REQUIRED WORK>
A - Rewrite the part of the article on the Longo case from "Editor's Note: This" down to "and the dead.", putting "burlap sacks" wherever "pillowcases" appears.
B - For each statement below, answer yes or no to whether it agrees with the article on the Longo case, and quote the words of the article that decide it.
(i) Longo was arrested on a beach south of Cancun.
(ii) Longo has already entered a plea to the murder counts.
(iii) The article is the second half of a two-part series.
C - Answer these questions from the article on the Longo case:
(i) What was the baby sister's name?
(ii) Which jail has Longo been held in?
(iii) Who are Longo's public defenders?

PASSAGE GIVEN>
Editor's Note: This is the first half of a two- part series.
The conclusion will appear in next week's WW.
Sometime around two in the morning of Dec. 17, 2001, 27-year- old Christian Michael Longo allegedly drove his stolen red Pontiac Montana van onto the narrow bridge over Lint Slough on the outskirts of tiny Waldport, Ore. There, according to authorities who have charged Longo with four murders, he tied pillowcases weighted with stones around the ankles of two of his children, put them inside a sleeping bag, then threw the bag over the rail into the Stygian waters.
Based on what police apparently told Longo's in-laws, 4- yea r-old Zachary and 3-year-old Sadie were still alive when their father cast them into the rainy darkness; both children followed their mother, Maryjane Baker Longo, and their baby sister, Madison, already on the far side of the divide between the living and the dead.
And if the state of Oregon has its way, Christian Longo himself will someday join them, courtesy of a publicly owned hypodermic needle.
For sheer callousness, it's almost impossible to imagine a more atrocious deed than throwing your own living children off a bridge to drown them--as if they were a brood of unwanted puppies. It doesn't take much imagination to hear a small child shrieking, "No, Daddy, no..." as a trusted father prepares to hurl them into eternity.
While such family massacres are hardly new, the Longo case stands out primarily because of what the accused perpetrator did not do: take his own life as the last act of whatever desperation had driven him to such extremes--witness, for example, the murder-suicide of the six members of the Bryant family in McMinnville just three months after the Longo madness. Instead, as is now well known, Longo headed for the Mexican Riviera for an apparent fun-filled vacation.
After his arrest Jan. 13 at a grass shack on a beach some 60 miles south of Cancun by Mexican authorities and the FBI, Longo was returned to Newport, where he has been in the Lincoln County jail for the past eight months. As things now stand, Longo has yet to enter a plea to seven counts of murder (the kids count double under Oregon law). That will happen, it appears, sometime this fall, when Circuit Court Judge Robert Huckleberry has scheduled a round of hearings on a series of motions brought by Longo's public defenders, Kenneth Hadley and Steven Krasik.

RECORD SET>
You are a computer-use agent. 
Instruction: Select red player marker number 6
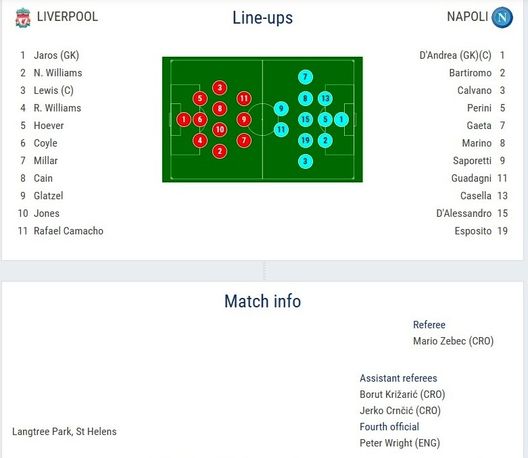click(x=200, y=119)
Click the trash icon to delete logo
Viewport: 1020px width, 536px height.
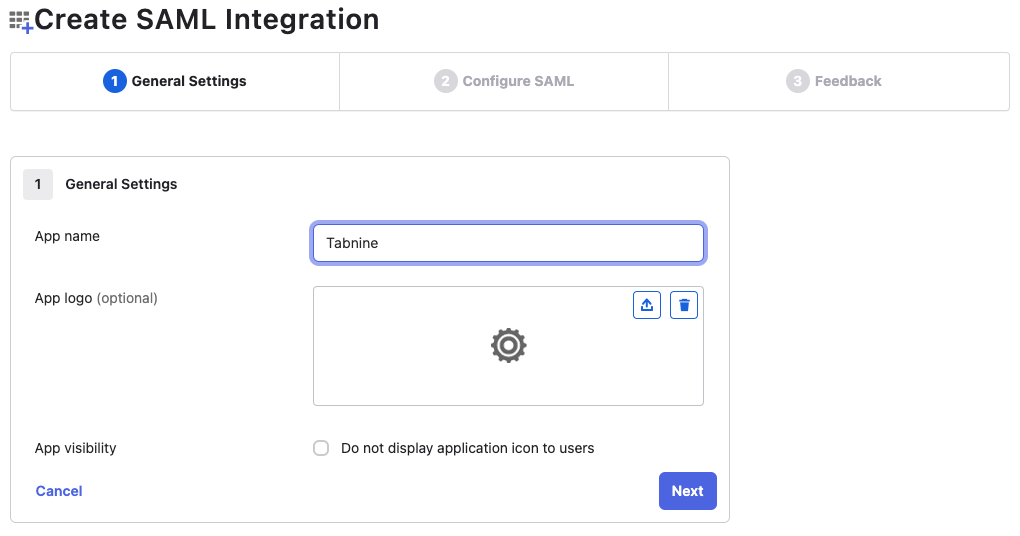click(x=684, y=305)
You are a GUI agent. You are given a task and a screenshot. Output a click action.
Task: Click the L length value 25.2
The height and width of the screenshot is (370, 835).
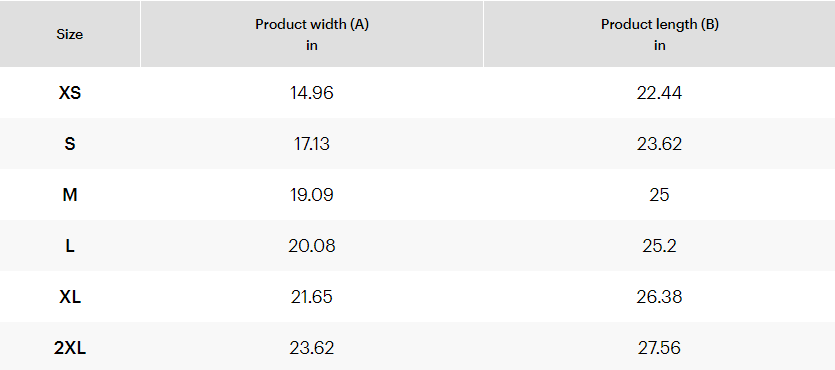click(x=659, y=246)
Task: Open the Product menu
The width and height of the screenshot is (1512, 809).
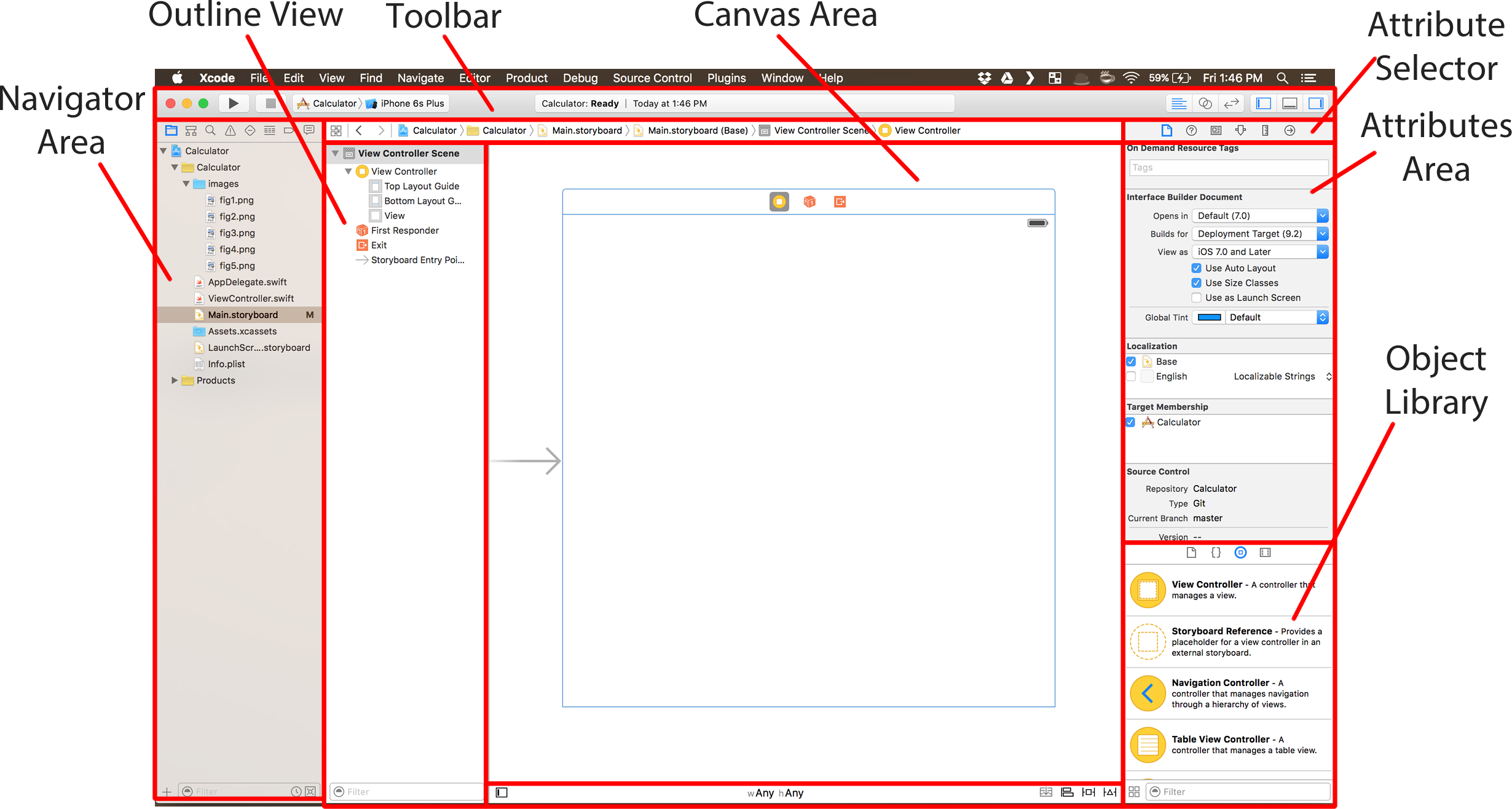Action: (x=526, y=78)
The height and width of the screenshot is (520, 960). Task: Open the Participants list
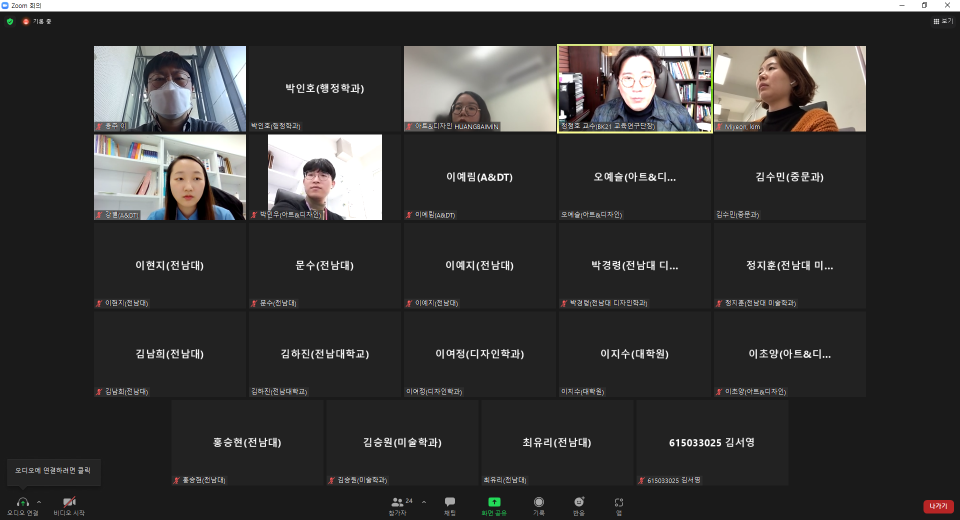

ANSWERS TO THE EXERCISES>
A -
Editor's Note: This is the first half of a two- part series.
The conclusion will appear in next week's WW.
Sometime around two in the morning of Dec. 17, 2001, 27-year- old Christian Michael Longo allegedly drove his stolen red Pontiac Montana van onto the narrow bridge over Lint Slough on the outskirts of tiny Waldport, Ore. There, according to authorities who have charged Longo with four murders, he tied burlap sacks weighted with stones around the ankles of two of his children, put them inside a sleeping bag, then threw the bag over the rail into the Stygian waters.
Based on what police apparently told Longo's in-laws, 4- yea r-old Zachary and 3-year-old Sadie were still alive when their father cast them into the rainy darkness; both children followed their mother, Maryjane Baker Longo, and their baby sister, Madison, already on the far side of the divide between the living and the dead.

B -
(i) Yes: "After his arrest Jan. 13 at a grass shack on a beach some 60 miles south of Cancun"
(ii) No: "Longo has yet to enter a plea to seven counts of murder"
(iii) No: "This is the first half of a two- part series."

C -
(i) Madison
(ii) The Lincoln County jail
(iii) Kenneth Hadley and Steven Krasik